In several interviews after the publication of her 1987 novel, Beloved, Toni Morrison laments the lack of awareness and homage to the victims of the Middle Passage.

What is the Middle Passage?

Brittanica defines the Middle Passage, as “the forced voyage of enslaved Africans across the Atlantic Ocean to the New World. It was one leg of the triangular trade route that took goods (such as knives, guns, ammunition, cotton cloth, tools, and brass dishes) from Europe to Africa, Africans to work as slaves in the Americas and West Indies, and items, mostly raw materials, produced on the plantations (sugar, rice, tobacco, indigo, rum, and cotton) back to Europe.
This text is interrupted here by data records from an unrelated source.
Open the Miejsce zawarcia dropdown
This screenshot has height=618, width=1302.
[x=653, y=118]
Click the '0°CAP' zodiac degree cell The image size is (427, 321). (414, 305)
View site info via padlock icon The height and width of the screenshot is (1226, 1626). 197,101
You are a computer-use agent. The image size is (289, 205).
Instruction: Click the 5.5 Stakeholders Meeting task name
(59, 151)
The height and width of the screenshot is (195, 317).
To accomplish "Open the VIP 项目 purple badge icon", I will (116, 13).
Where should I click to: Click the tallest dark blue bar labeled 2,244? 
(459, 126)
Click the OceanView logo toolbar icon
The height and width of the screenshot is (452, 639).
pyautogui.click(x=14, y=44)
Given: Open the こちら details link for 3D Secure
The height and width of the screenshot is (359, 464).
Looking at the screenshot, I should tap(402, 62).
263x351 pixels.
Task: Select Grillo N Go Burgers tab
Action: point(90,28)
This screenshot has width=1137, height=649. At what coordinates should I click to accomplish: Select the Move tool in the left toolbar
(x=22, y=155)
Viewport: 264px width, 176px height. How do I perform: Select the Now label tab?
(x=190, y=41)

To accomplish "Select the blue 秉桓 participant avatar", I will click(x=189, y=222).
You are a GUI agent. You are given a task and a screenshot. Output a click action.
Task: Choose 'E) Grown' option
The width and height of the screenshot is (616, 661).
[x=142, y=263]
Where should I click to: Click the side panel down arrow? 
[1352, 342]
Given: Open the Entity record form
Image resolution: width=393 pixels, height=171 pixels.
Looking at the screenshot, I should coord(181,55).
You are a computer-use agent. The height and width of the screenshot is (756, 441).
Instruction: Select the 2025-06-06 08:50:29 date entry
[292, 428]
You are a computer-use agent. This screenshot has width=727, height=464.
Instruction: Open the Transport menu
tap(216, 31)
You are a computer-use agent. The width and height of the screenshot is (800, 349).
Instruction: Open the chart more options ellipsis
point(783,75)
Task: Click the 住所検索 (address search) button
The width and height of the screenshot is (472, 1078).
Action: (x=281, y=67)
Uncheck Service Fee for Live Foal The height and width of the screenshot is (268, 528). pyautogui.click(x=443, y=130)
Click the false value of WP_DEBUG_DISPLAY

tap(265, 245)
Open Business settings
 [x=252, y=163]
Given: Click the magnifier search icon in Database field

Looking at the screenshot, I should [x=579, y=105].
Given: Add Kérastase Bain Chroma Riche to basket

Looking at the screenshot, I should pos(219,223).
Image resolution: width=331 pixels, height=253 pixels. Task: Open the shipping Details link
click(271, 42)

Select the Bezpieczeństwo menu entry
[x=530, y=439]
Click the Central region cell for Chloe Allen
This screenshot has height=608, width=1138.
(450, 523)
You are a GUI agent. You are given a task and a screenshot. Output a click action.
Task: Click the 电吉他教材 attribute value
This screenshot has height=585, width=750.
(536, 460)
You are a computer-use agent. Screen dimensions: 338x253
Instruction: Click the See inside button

From about 1518 to the mid-19th century, millions of African men, women, and children made the 21-to-90-day voyage aboard grossly overcrowded sailing ships manned by crews mostly from Great Britain, the Netherlands, Portugal, and France”(


Toni Morrison

“It’s like the history of the middle passage,” Morrison said in an interview with Angels Carabi  in the journal Belles Lettres in 1994, “All those people who threw themselves into the sea had been violently ignored; no one praised them, nobody knows their names, nobody can remember them, not in the United States nor in Africa. Millions of people disappeared without a trace, and there is not one monument anywhere to pay homage to them, because they never arrived safely on shore. So it’s like a whole nation that is under the sea. A nameless, violent extermination.”

She continues:

Beloved, by Toni Morrison
published in 1987

“I was traveling around the United States after Beloved came out. Everywhere I would go, there was a picture of a confederate soldier on a horse in the middle of the town. Everybody has a monument to every little thing . . . there is a huge wall to all the veterans . . . but there is not one bench where we can sit down and think about those people. There is now some effort to do that, but it’s like you don’t have to pay respect to your ancestors. They are just waiting there for you to ask them to do something, but if you don’t know them, don’t honor them, don’t think of them, mourn them, or praise them, then you are like a cripple. A public monument or a private monument is needed, not just to the ancestors we know, but to all those we don’t. That’s a big gap, a disjunction in the history”(

In reading these interviews while preparing a post on Beloved for #Nastywomenwriters recently, I wondered if anything had changed after Morrison  made these pronouncements and wow, was I pleasantly surprised when I went to look.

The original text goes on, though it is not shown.